Therapists were also asked about the least helpful aspects of the intervention with an open-ended response format. Thirty percent of therapists (3/10) reported issues with video quality or technical problems (e.g., audio delays, issues with screen share). For example, the “patient found it difficult to feel truly ‘immersed’ in the intended emotional experience”. Thirty percent of therapists (3/10) found the hand gesture to be unhelpful. Therapists were asked what changes they recommend for the VE-ER environments. Fifty percent of therapists (5/10) recommended creating a more realistic immersive experience, including utilizing 3-D virtual reality or making refinements to specific immersive environments. Forty percent of therapists (4/10) reported that they would improve the quality of the narrating voice. One therapist responded with, “not necessarily a change but a point to consider-one of the journeys (The Hero and the Dragon) was triggering for this pt who has a trauma history. The journey became both a trauma exposure and an exposure related to emotional eating… As these journeys are visual (and ideally immersive), [it] may be worth adding a disclaimer or disclosing the scenery of the videos ahead of time in order to enhance safety for the pt”.

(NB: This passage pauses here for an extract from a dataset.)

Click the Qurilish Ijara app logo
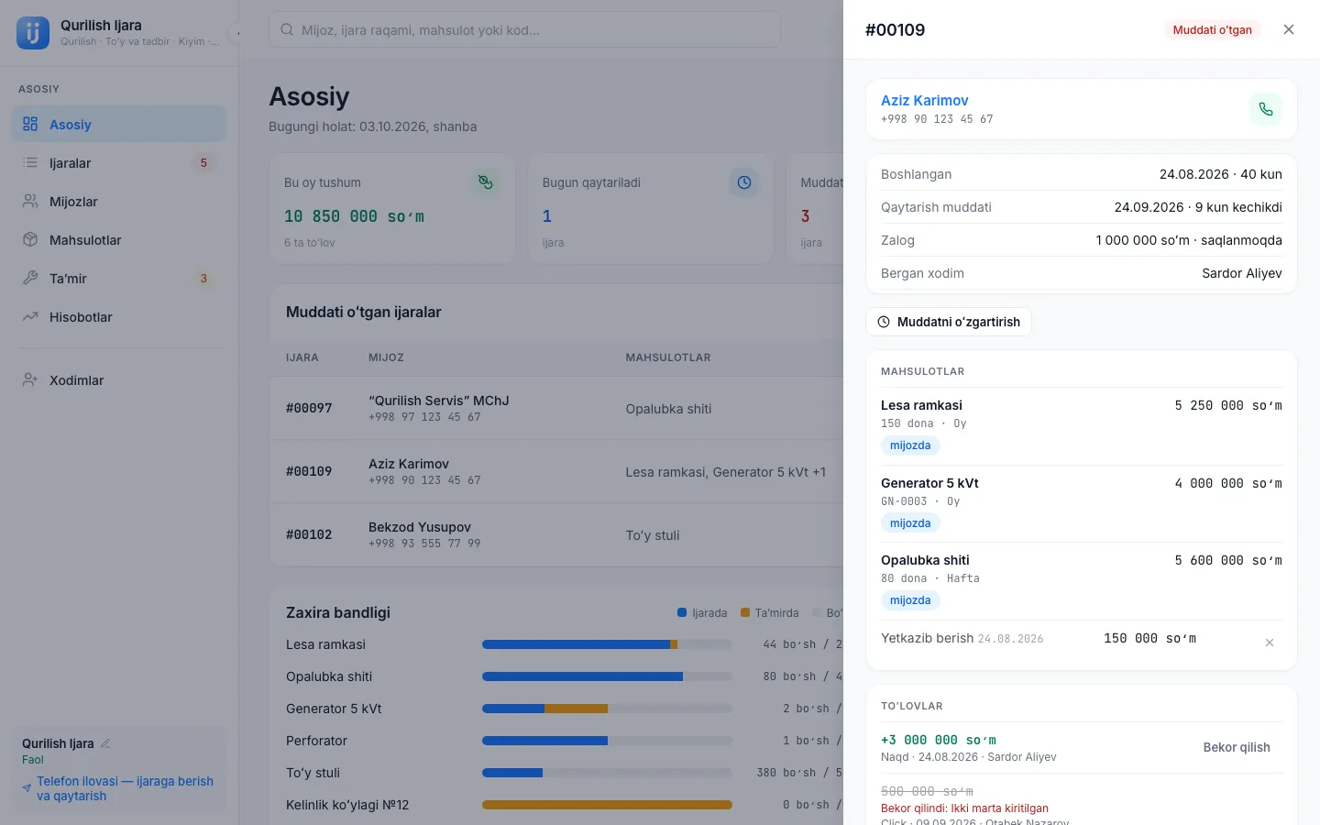 point(33,33)
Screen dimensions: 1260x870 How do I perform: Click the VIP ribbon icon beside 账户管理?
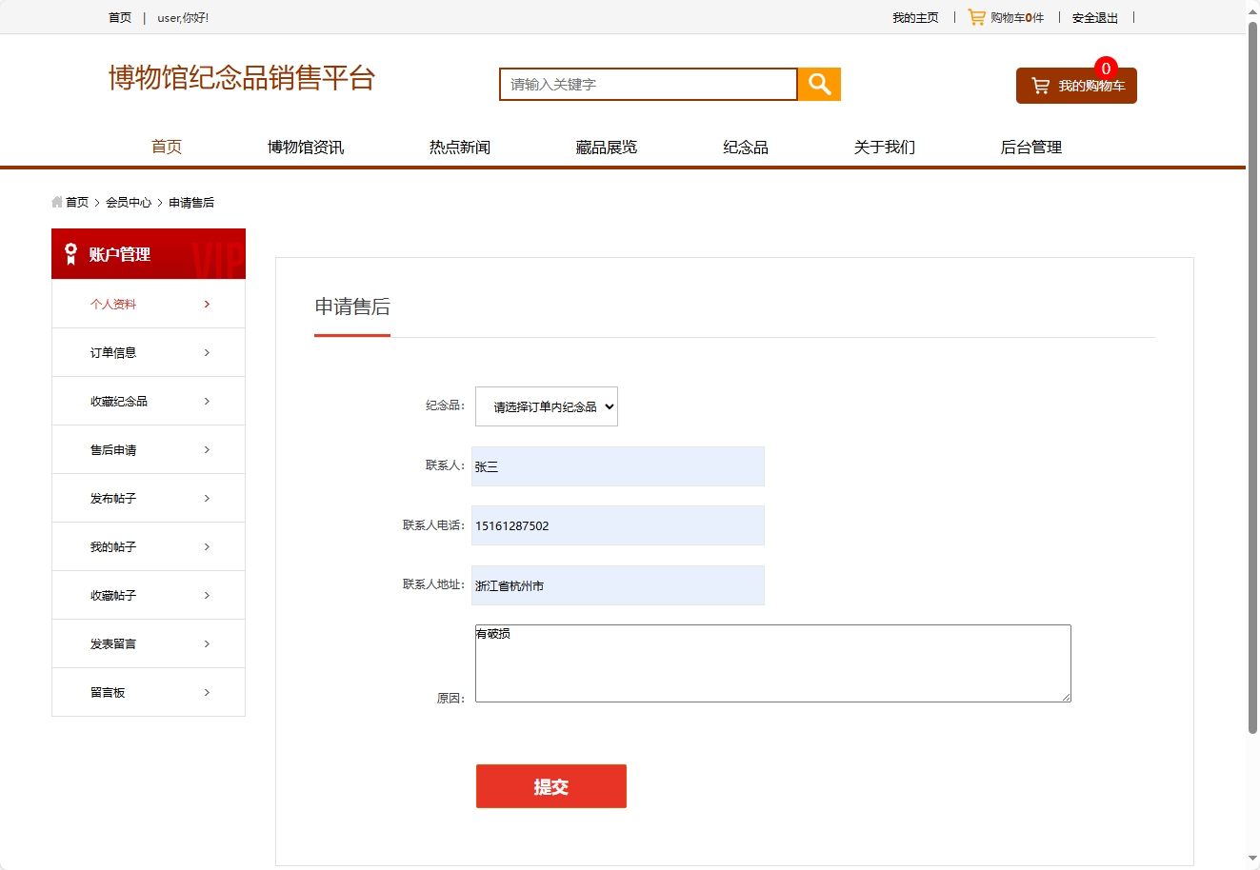coord(69,253)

3.4. Exploratory Outcomes of Effectiveness

An independent sample t-test was performed to evaluate differences between the two groups at baseline (VE-ER vs. TAU group). The results showed no significant differences between the two conditions for any of the baseline characteristics (Table 1).

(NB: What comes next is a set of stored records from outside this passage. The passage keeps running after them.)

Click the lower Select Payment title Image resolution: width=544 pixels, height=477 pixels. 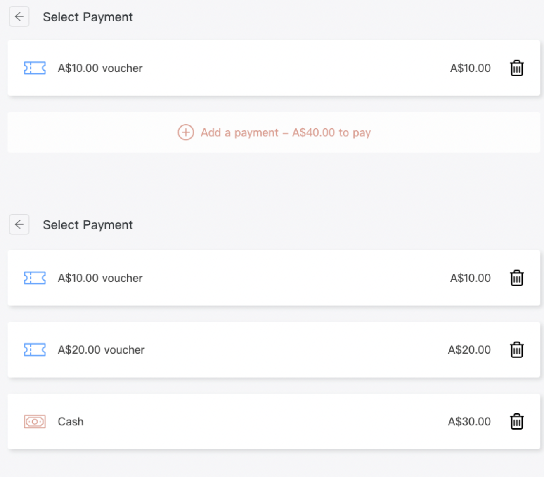[88, 225]
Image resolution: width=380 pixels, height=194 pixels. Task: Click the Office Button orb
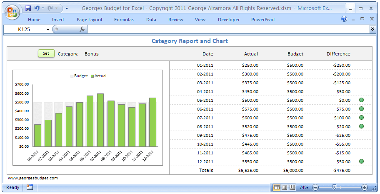tap(12, 12)
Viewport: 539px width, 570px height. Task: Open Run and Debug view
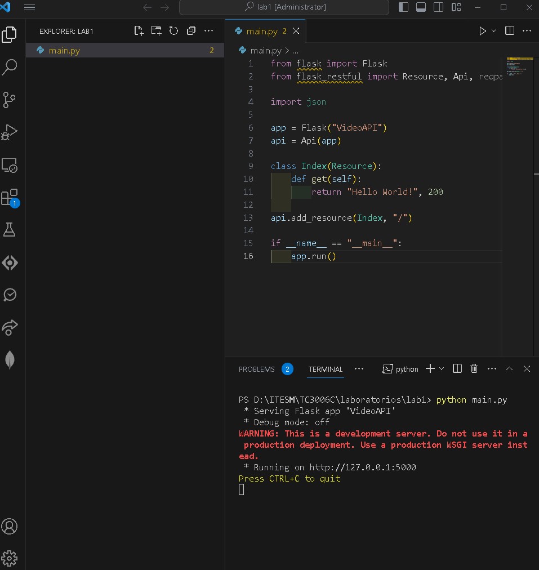tap(10, 132)
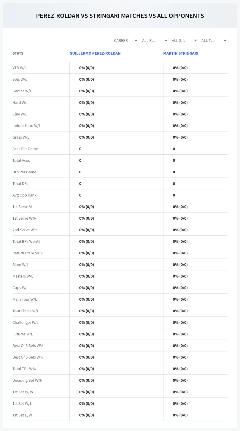
Task: Select the Clay W/L row label
Action: 20,114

A repeated measures ANOVA was performed to evaluate differences between group frequencies of disordered eating from the therapist note. Results (Table 2) showed a reduction in the frequency of objective binge eating, subjective binge eating, and EE (#OBES, #SBES and #EE) in both groups. Furthermore, results showed an interaction effect of the two conditions and time on EE episodes; specifically, there was greater improvement in the VE-ER group. Results showed no other significant differences between the two groups over time.

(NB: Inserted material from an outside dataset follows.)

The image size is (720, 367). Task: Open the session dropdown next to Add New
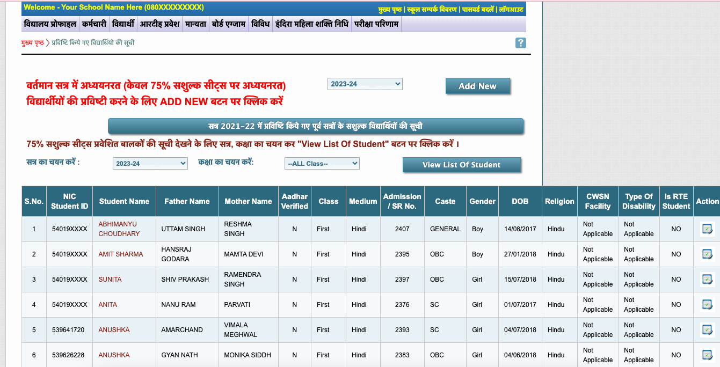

Finally, a within-group analysis was performed to evaluate differences between pre- and post-treatment based on measures in both groups. Results (Table 3) showed a significant reduction in emotion dysregulation (DERS_TOT) post-treatment in the VE-ER group (p value = 0.42; Z value = −2.032) and no other significant changes in the other measures. The TAU group did not show any significant differences from pre- to post-treatment.

4. Discussion

The current study is the first to (1) elaborate on a virtual experiential intervention focused on using emotion regulation strategies for emotional eating and binge eating disorders, (2) integrate somatic manipulation and mindfulness exercises with virtual scenarios in the treatment of eating disorders, and (3) perform a pilot test of a virtual experience for emotional eating in a real-world outpatient eating disorders clinic. In a small non-randomized study, we tested the feasibility, acceptability, and preliminary signals of effectiveness of the intervention for improving emotional regulation over eating among adults who had prior eating disorder treatment with a TAU evidence-based eating disorder intervention comparison control. The COVID-19 pandemic prevented the delivery of the virtual immersive scenarios using a 3-D head-set in person. Instead, the scenarios were delivered remotely via 2-D video conferencing software (versions number 5.2.1-5.8.0). Previous studies [36,37,38,39,40] showed the effectiveness of the 2-D experience of virtual scenarios in improving participant’s overall psychological and emotional well-being during the COVID-19 pandemic.
Overall, participant retention for treatment was high, with 100% (10/10) of the VE-ER group and 100% of the TAU group completing the interventions. This low rate of attrition compares quite favorably with other psychotherapy trials for binge-eating disorders, which report drop rates of 4 to 34% [55,56,57,58]. This study’s lower attrition rate may be associated with the ability to increase participants’ motivation for change, a finding consistent with the literature based on extended reality interventions for eating disorders [59].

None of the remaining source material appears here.